TASK REQUIREMENTS - Your task is to output the data exactly as it stands.

|---|

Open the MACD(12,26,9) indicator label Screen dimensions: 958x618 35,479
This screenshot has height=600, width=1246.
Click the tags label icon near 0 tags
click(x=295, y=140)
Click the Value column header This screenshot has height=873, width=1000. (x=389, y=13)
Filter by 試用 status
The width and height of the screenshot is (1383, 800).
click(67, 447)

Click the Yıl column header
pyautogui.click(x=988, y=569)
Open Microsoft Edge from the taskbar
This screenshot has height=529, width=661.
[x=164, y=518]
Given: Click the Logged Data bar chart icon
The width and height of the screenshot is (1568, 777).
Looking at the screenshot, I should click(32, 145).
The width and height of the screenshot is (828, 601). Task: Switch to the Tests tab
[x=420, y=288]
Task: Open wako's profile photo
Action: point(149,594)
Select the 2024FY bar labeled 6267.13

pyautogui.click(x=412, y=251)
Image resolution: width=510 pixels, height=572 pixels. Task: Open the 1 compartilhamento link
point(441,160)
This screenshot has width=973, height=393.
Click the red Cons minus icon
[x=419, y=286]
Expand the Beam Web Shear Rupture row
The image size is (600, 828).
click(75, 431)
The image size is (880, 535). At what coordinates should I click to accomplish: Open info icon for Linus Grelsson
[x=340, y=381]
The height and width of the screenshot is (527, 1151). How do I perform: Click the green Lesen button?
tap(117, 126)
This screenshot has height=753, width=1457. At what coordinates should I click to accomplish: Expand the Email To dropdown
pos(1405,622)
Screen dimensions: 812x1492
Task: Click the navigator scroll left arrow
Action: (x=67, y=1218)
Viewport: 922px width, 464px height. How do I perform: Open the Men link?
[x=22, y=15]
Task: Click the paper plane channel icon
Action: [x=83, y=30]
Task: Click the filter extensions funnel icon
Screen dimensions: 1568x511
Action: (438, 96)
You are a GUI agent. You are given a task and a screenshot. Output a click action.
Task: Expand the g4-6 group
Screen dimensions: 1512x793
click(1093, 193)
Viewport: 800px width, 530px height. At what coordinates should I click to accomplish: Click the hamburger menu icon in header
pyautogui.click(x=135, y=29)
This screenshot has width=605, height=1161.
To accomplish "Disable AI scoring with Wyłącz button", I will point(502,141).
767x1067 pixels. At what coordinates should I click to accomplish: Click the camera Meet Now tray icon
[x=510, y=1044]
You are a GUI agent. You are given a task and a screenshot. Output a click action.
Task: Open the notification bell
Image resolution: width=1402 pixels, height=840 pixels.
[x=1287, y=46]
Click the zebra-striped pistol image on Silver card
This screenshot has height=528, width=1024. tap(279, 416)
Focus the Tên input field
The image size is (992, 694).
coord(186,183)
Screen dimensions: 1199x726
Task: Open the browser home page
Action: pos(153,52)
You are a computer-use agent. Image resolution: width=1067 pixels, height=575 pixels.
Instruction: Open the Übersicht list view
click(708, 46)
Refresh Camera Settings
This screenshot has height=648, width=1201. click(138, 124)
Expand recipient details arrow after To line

|---|

TASK SOLUTION -
Open the MACD(12,26,9) indicator label Screen dimensions: 958x618 35,479
This screenshot has height=600, width=1246.
Click the tags label icon near 0 tags
click(x=295, y=140)
Click the Value column header This screenshot has height=873, width=1000. (x=389, y=13)
Filter by 試用 status
The width and height of the screenshot is (1383, 800).
click(67, 447)

Click the Yıl column header
pyautogui.click(x=988, y=569)
Open Microsoft Edge from the taskbar
This screenshot has height=529, width=661.
[x=164, y=518]
Given: Click the Logged Data bar chart icon
The width and height of the screenshot is (1568, 777).
Looking at the screenshot, I should click(32, 145).
The width and height of the screenshot is (828, 601). Task: Switch to the Tests tab
[x=420, y=288]
Task: Open wako's profile photo
Action: point(149,594)
Select the 2024FY bar labeled 6267.13

pyautogui.click(x=412, y=251)
Image resolution: width=510 pixels, height=572 pixels. Task: Open the 1 compartilhamento link
point(441,160)
This screenshot has width=973, height=393.
Click the red Cons minus icon
[x=419, y=286]
Expand the Beam Web Shear Rupture row
The image size is (600, 828).
click(75, 431)
The image size is (880, 535). At what coordinates should I click to accomplish: Open info icon for Linus Grelsson
[x=340, y=381]
The height and width of the screenshot is (527, 1151). How do I perform: Click the green Lesen button?
tap(117, 126)
This screenshot has height=753, width=1457. At what coordinates should I click to accomplish: Expand the Email To dropdown
pos(1405,622)
Screen dimensions: 812x1492
Task: Click the navigator scroll left arrow
Action: (x=67, y=1218)
Viewport: 922px width, 464px height. How do I perform: Open the Men link?
[x=22, y=15]
Task: Click the paper plane channel icon
Action: [x=83, y=30]
Task: Click the filter extensions funnel icon
Screen dimensions: 1568x511
Action: (438, 96)
You are a GUI agent. You are given a task and a screenshot. Output a click action.
Task: Expand the g4-6 group
Screen dimensions: 1512x793
click(1093, 193)
Viewport: 800px width, 530px height. At what coordinates should I click to accomplish: Click the hamburger menu icon in header
pyautogui.click(x=135, y=29)
This screenshot has width=605, height=1161.
To accomplish "Disable AI scoring with Wyłącz button", I will point(502,141).
767x1067 pixels. At what coordinates should I click to accomplish: Click the camera Meet Now tray icon
[x=510, y=1044]
You are a GUI agent. You are given a task and a screenshot. Output a click action.
Task: Open the notification bell
Image resolution: width=1402 pixels, height=840 pixels.
[x=1287, y=46]
Click the zebra-striped pistol image on Silver card
This screenshot has height=528, width=1024. tap(279, 416)
Focus the Tên input field
The image size is (992, 694).
coord(186,183)
Screen dimensions: 1199x726
Task: Open the browser home page
Action: pos(153,52)
You are a computer-use agent. Image resolution: width=1067 pixels, height=575 pixels.
Instruction: Open the Übersicht list view
click(708, 46)
Refresh Camera Settings
This screenshot has height=648, width=1201. click(138, 124)
Expand recipient details arrow after To line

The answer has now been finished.